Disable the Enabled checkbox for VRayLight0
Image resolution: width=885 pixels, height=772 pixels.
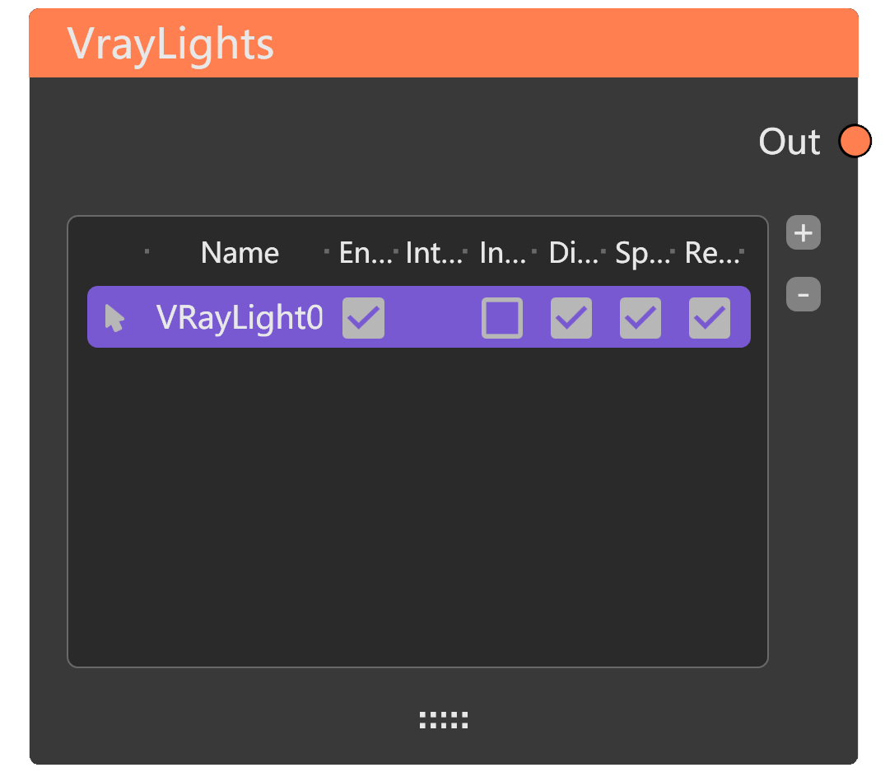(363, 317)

--

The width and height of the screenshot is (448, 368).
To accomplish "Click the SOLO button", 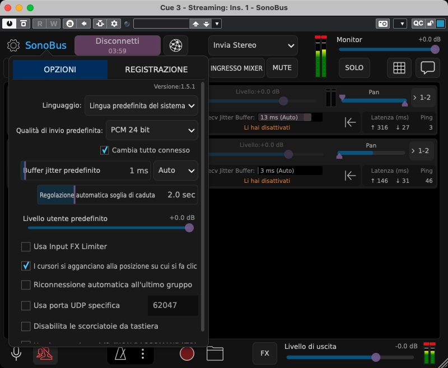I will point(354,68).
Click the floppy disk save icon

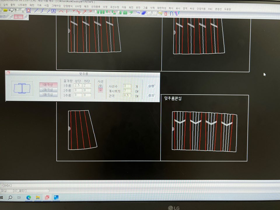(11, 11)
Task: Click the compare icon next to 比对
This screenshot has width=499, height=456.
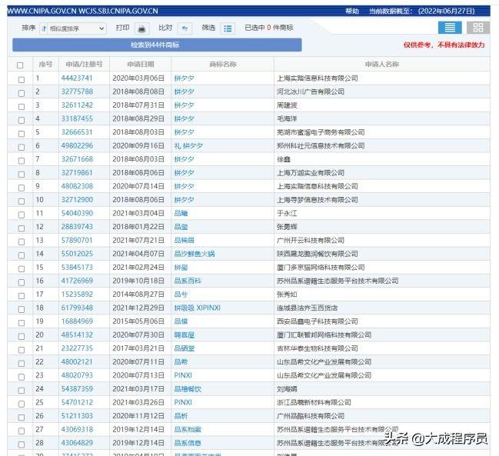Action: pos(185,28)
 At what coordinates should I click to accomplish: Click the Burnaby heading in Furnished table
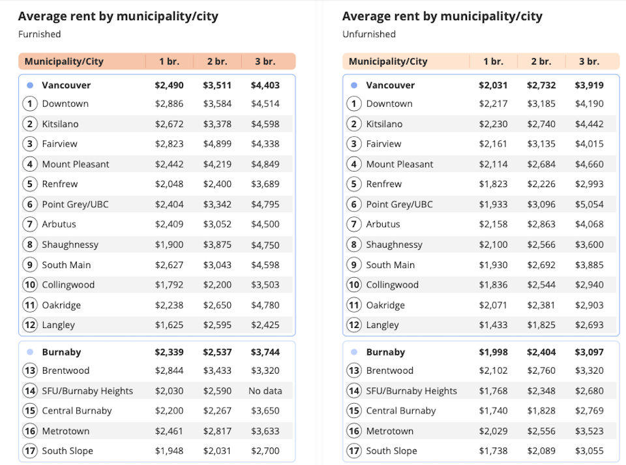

---

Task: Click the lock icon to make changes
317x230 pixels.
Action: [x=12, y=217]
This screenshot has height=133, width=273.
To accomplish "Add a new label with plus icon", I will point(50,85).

| Activity |
Only the lines starting at the one with "This screenshot has width=499, height=456." and ending at the one with "At what coordinates" should be printed, each exactly as it appears in the material above; the pictures are to be omitted.

| Answer space |
This screenshot has width=499, height=456.
Action: pos(185,28)
 At what coordinates should I click to accomplish: Click the Burnaby heading in Furnished table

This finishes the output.